The trip creates parallel stories, but Comencini masterfully balances the concurrent situations. While Sabina and Daniele, a classics professor at the University of Virginia, reconnect and she tries to muster the courage to tell him about the dreams, Franco is pursued by an amorous extra (Francesca Inaudi) and becomes the sounding board for his director, Andrea (Giuseppe Battiston). Emilia and Maria begin a tentative friendship.

It’s easy to go astray when leaving the primary plot to follow multiple subplots, but Comencini and her actors have created supporting characters who are as compelling as Sabina. Finocchiaro and Battiston are particularly good at providing character-driven levity. And in what might have been a melodramatic diva turn, Mezzogiorno is engaging and melancholy, striking the right tone when it is time to confront her emotions.

The film effectively addresses abuse from the perspective of the victims amid a well-developed reality of jobs and relationships.

A nominee for best foreign language film at the recent Academy Awards, “Don’t Tell” is a persuasive if not groundbreaking drama.

*

‘Don’t Tell’

MPAA rating: R for sexual content, nudity, language and a brief violent image.

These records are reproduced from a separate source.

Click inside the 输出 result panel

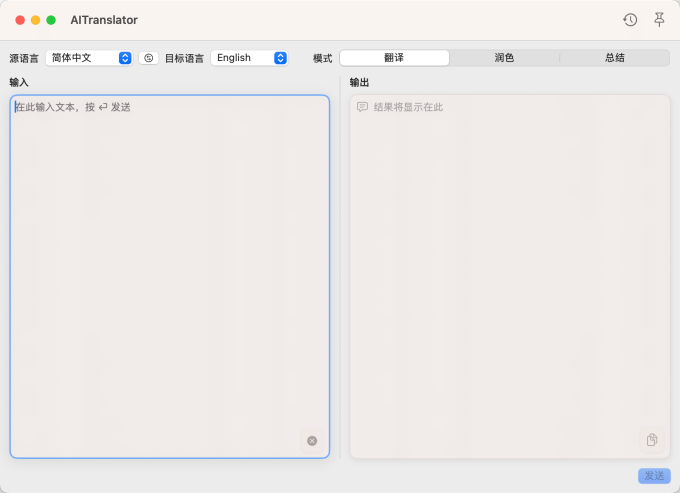click(x=510, y=270)
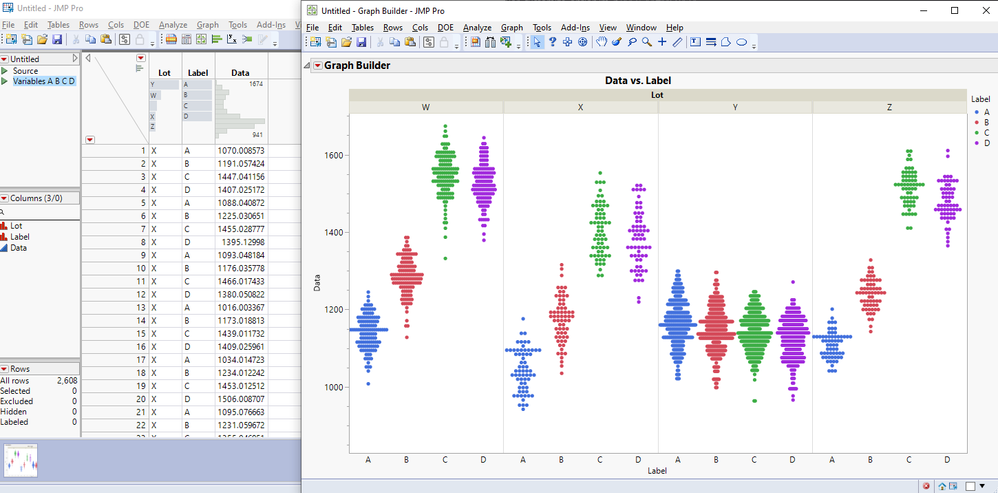
Task: Click the Save icon in Graph Builder toolbar
Action: click(x=361, y=42)
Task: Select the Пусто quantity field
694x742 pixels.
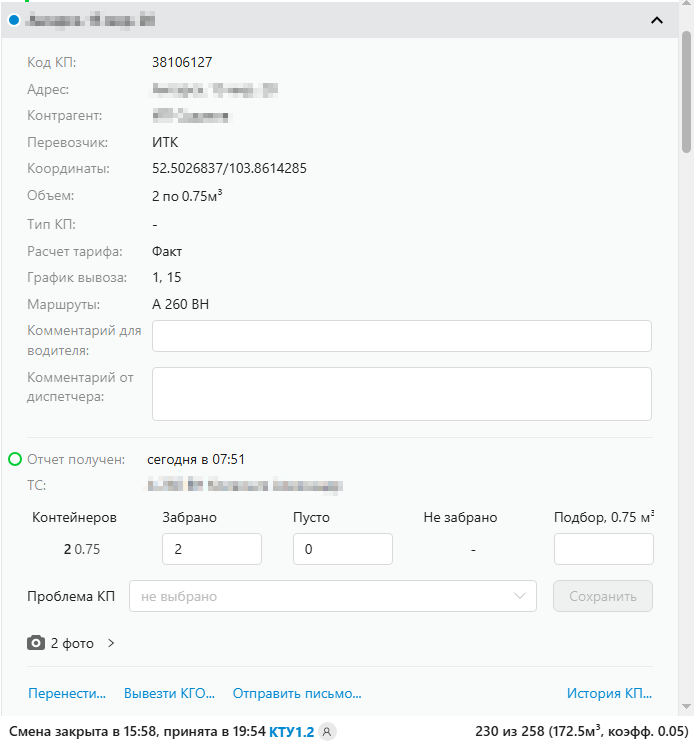Action: [x=342, y=549]
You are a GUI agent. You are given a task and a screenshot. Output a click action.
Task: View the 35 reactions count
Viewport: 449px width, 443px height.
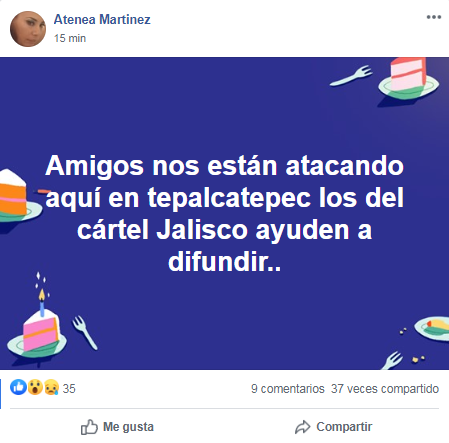(x=69, y=389)
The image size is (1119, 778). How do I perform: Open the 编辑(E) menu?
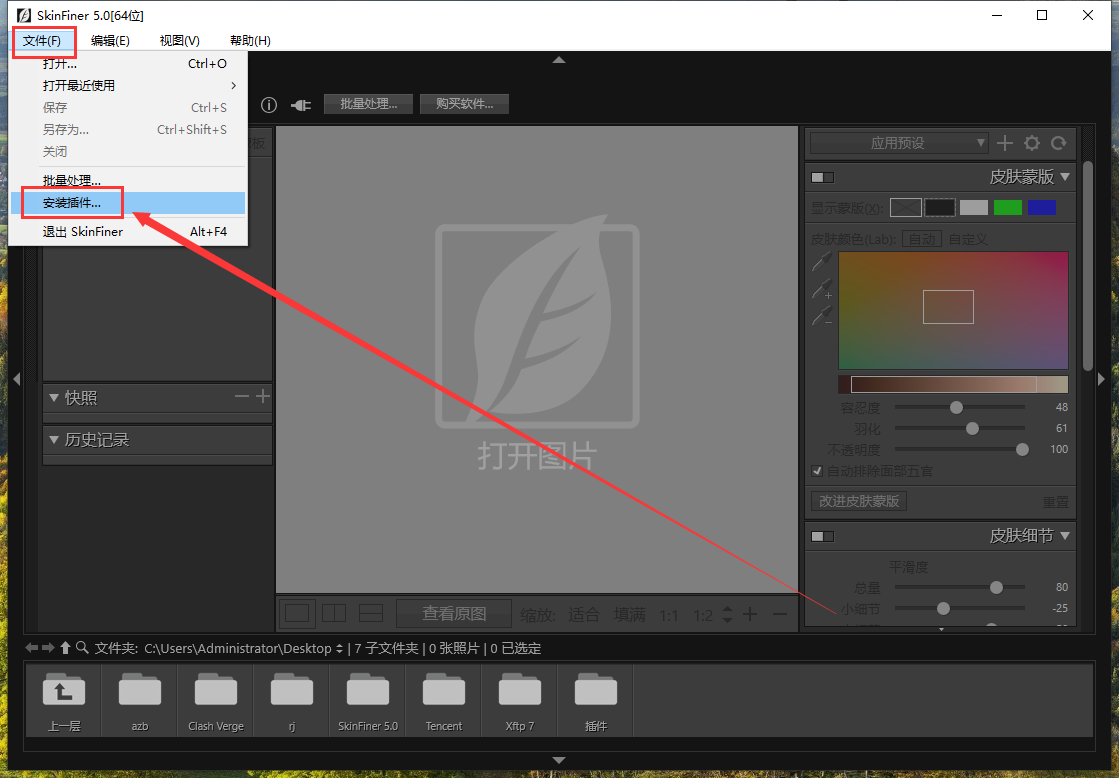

A Lionsgate release. Director Cristina Comencini. Producers Riccardo Tozzi, Giovanni Stabilini, Marco Chimenz. Screenplay by Francesca Marciano, Cristina Comencini, Giulia Calenda, based on Comencini’s novel, “La bestia nel cuore.” Director of photography Fabio Cianchetti. Editor Cecilia Zanuso. Costume designer Antonella Berardi. Music Franco Piersanti. Production designer Paola Comencini. In Italian with English subtitles. Running time: 2 hours.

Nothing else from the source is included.